» **TASK STATEMENT**
Look below for the line holding "首页 (419, 127)" and the line holding "隐秘死角 (711, 1063)". Repeat those two and everything between, exactly.

» **INFORMATION**
=== Section Start ===

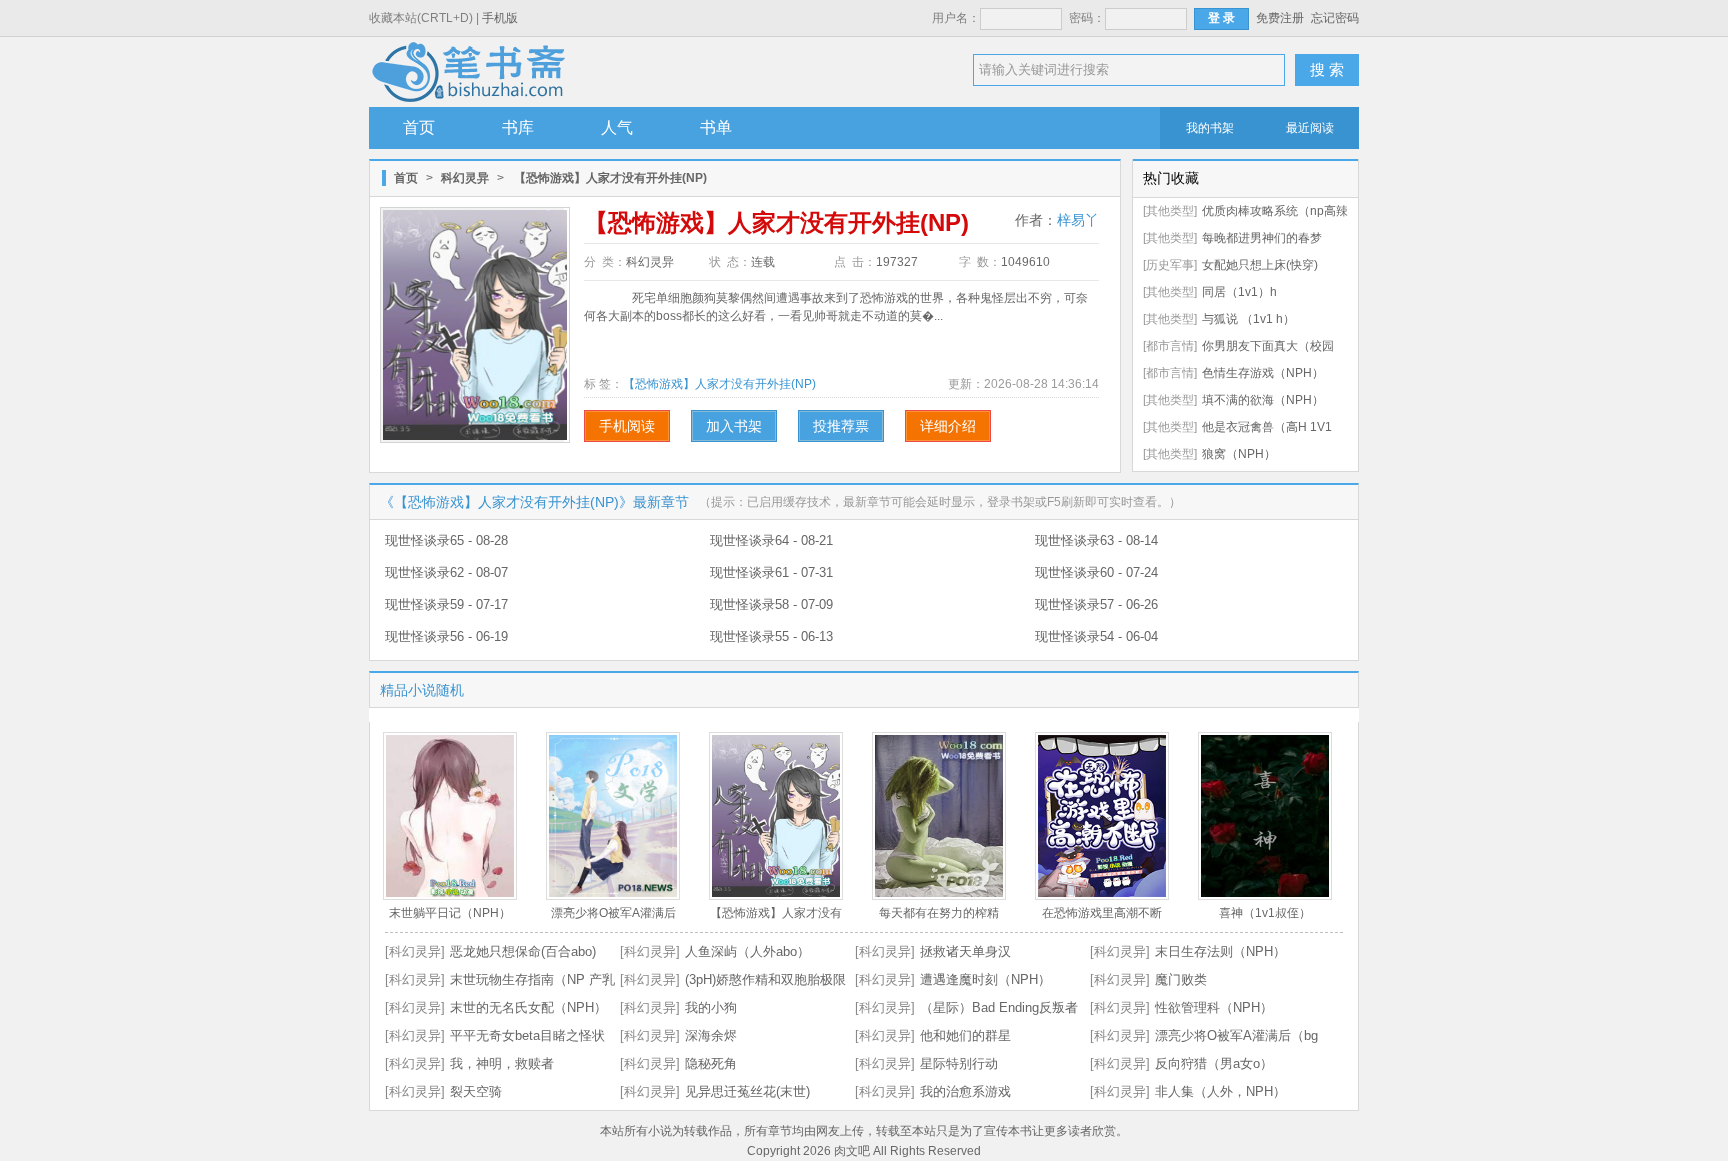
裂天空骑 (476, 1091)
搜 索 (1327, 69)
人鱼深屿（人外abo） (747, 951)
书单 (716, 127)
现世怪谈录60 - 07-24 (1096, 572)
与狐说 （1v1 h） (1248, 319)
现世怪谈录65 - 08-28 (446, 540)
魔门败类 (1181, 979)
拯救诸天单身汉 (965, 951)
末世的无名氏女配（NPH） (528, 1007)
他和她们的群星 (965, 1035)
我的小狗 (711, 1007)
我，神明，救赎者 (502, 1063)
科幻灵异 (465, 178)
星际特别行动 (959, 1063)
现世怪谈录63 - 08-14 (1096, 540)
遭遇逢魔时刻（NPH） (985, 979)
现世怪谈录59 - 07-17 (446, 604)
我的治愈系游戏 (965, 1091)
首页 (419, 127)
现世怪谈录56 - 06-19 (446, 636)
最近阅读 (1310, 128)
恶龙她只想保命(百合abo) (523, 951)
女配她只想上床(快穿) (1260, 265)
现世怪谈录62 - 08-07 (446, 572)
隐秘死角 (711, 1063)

=== Section End ===
=== Section Start ===

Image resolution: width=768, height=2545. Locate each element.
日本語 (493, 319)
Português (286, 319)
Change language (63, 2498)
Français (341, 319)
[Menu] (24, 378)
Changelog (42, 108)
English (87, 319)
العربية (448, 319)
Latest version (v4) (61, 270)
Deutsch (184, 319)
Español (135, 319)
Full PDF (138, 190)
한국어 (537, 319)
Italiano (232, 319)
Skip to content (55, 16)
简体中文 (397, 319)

=== Section End ===
=== Section Start ===

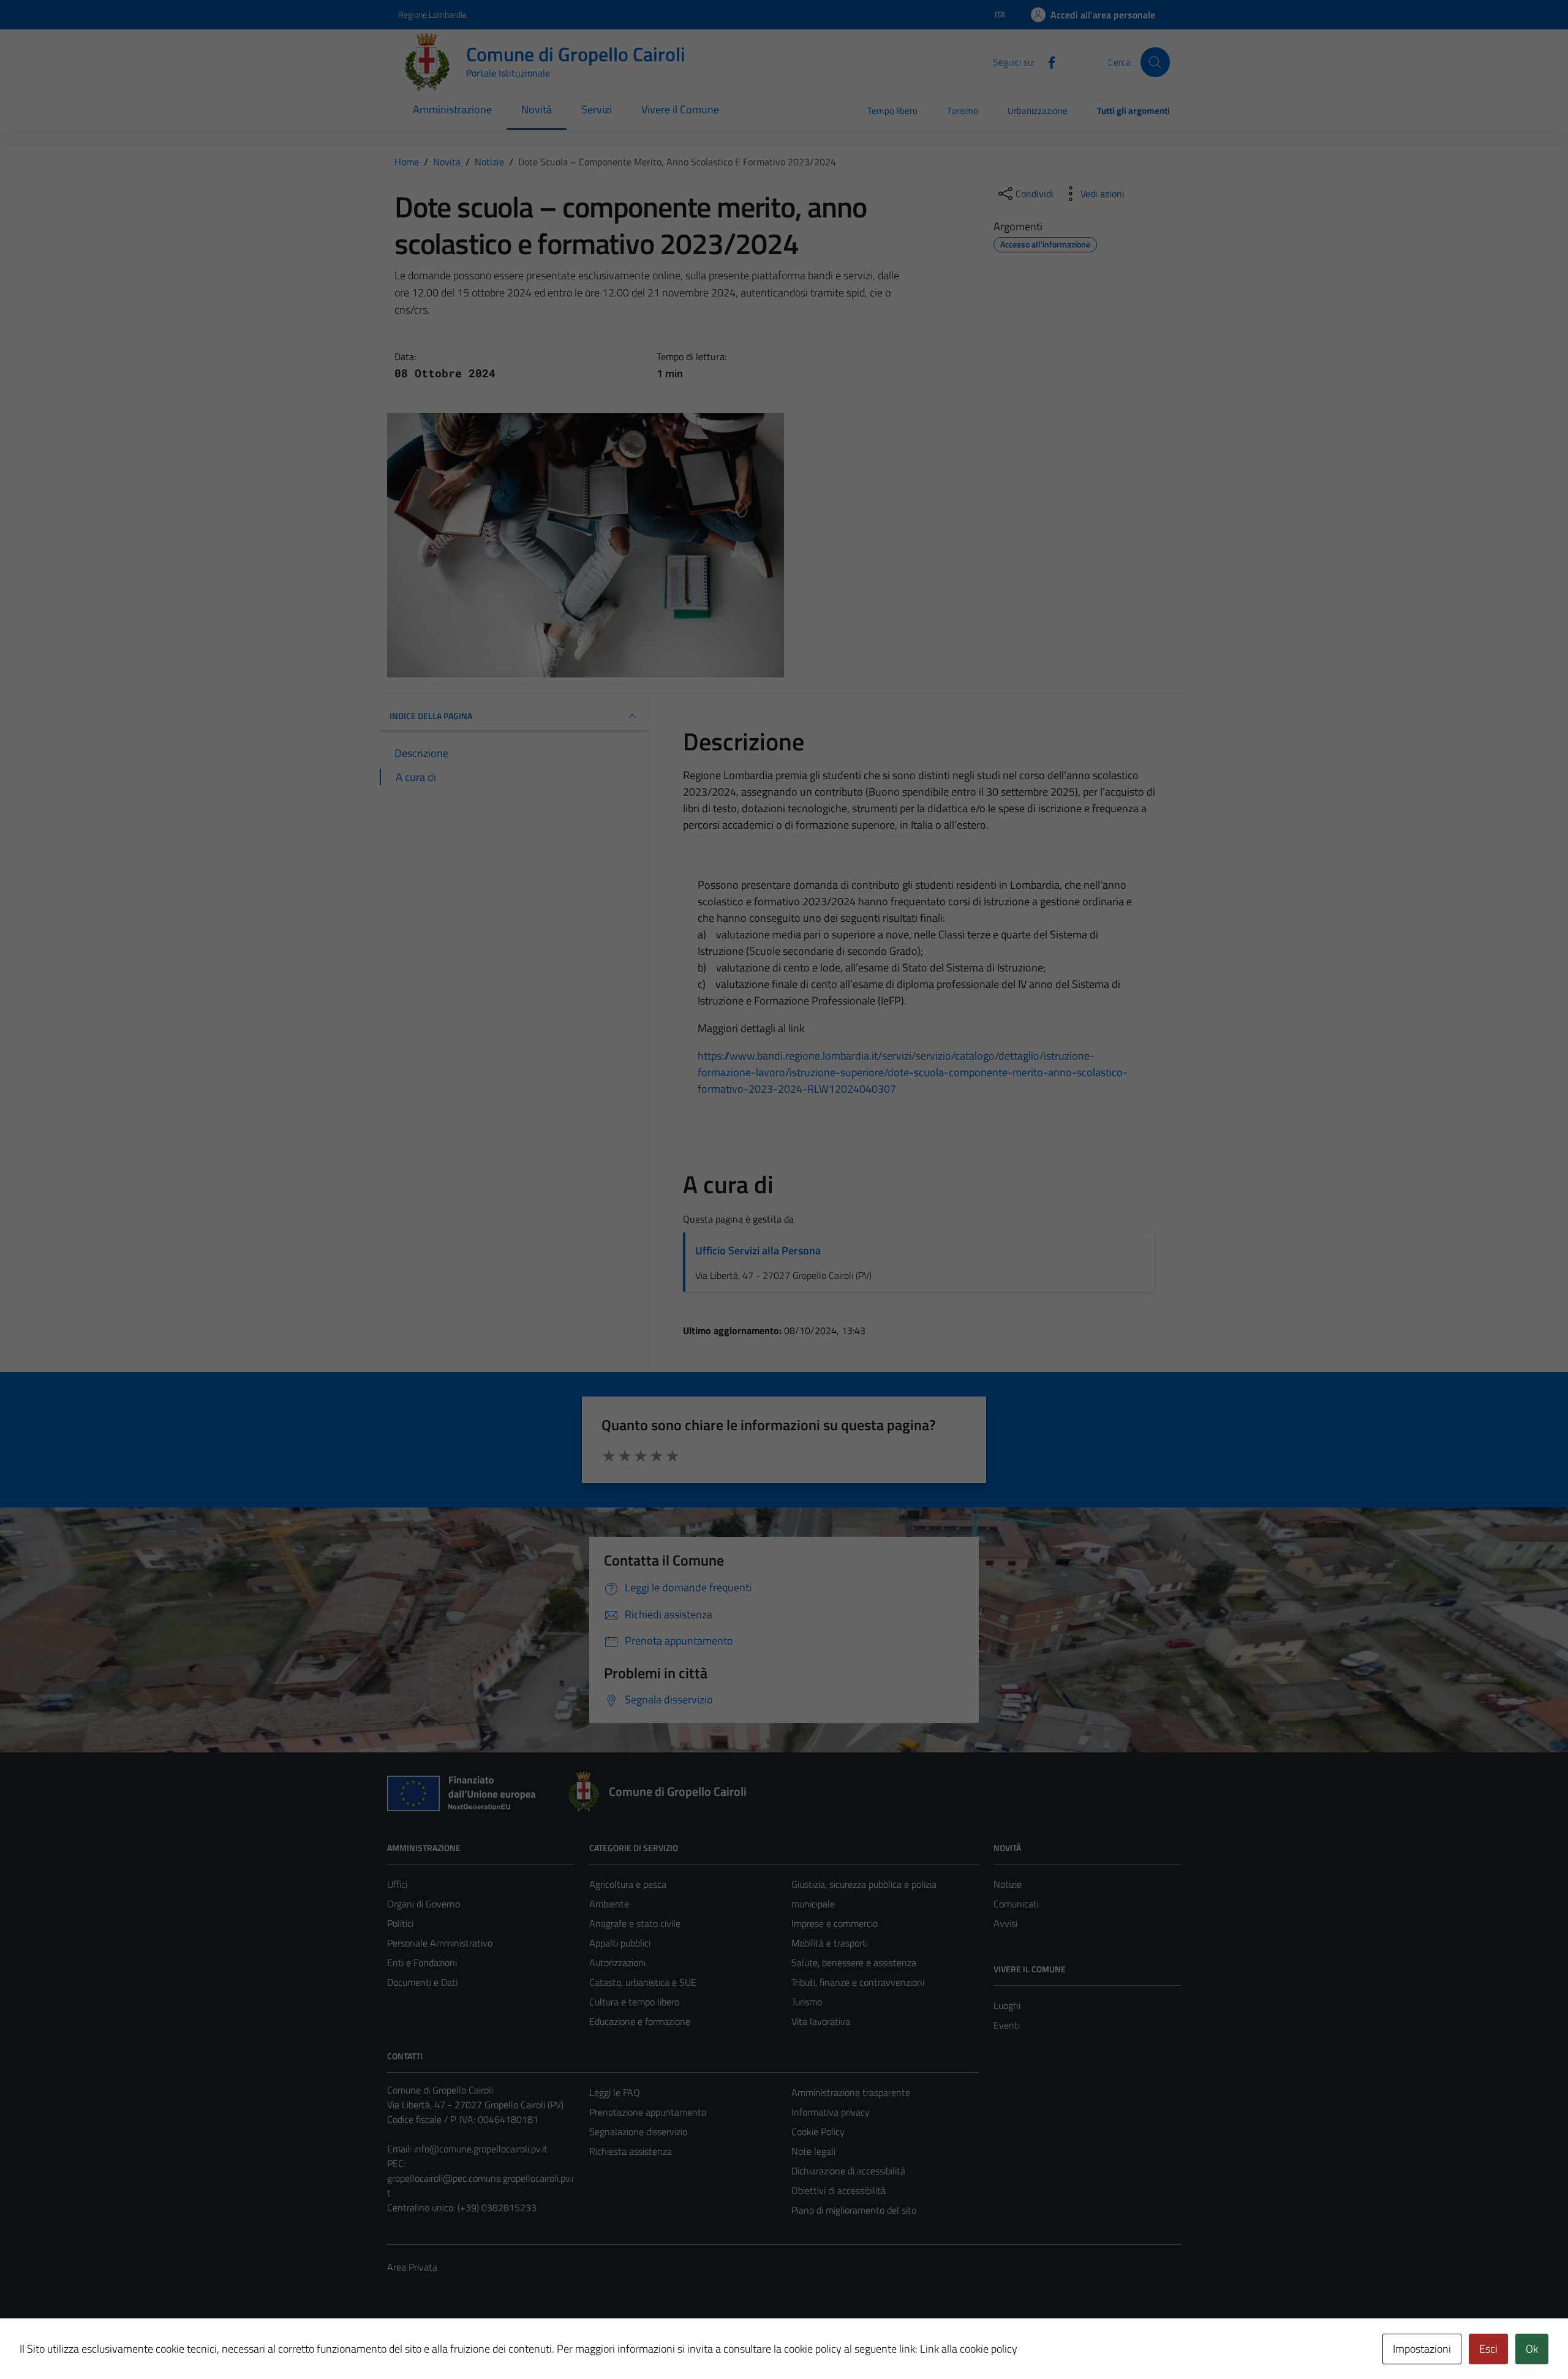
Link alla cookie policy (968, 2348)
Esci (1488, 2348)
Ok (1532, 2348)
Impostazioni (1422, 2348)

=== Section End ===

» **FINAL ANSWER**
首页 (419, 127)
现世怪谈录56 - 06-19 (446, 636)
最近阅读 (1310, 128)
恶龙她只想保命(百合abo) (523, 951)
女配她只想上床(快穿) (1260, 265)
现世怪谈录62 - 08-07 (446, 572)
隐秘死角 (711, 1063)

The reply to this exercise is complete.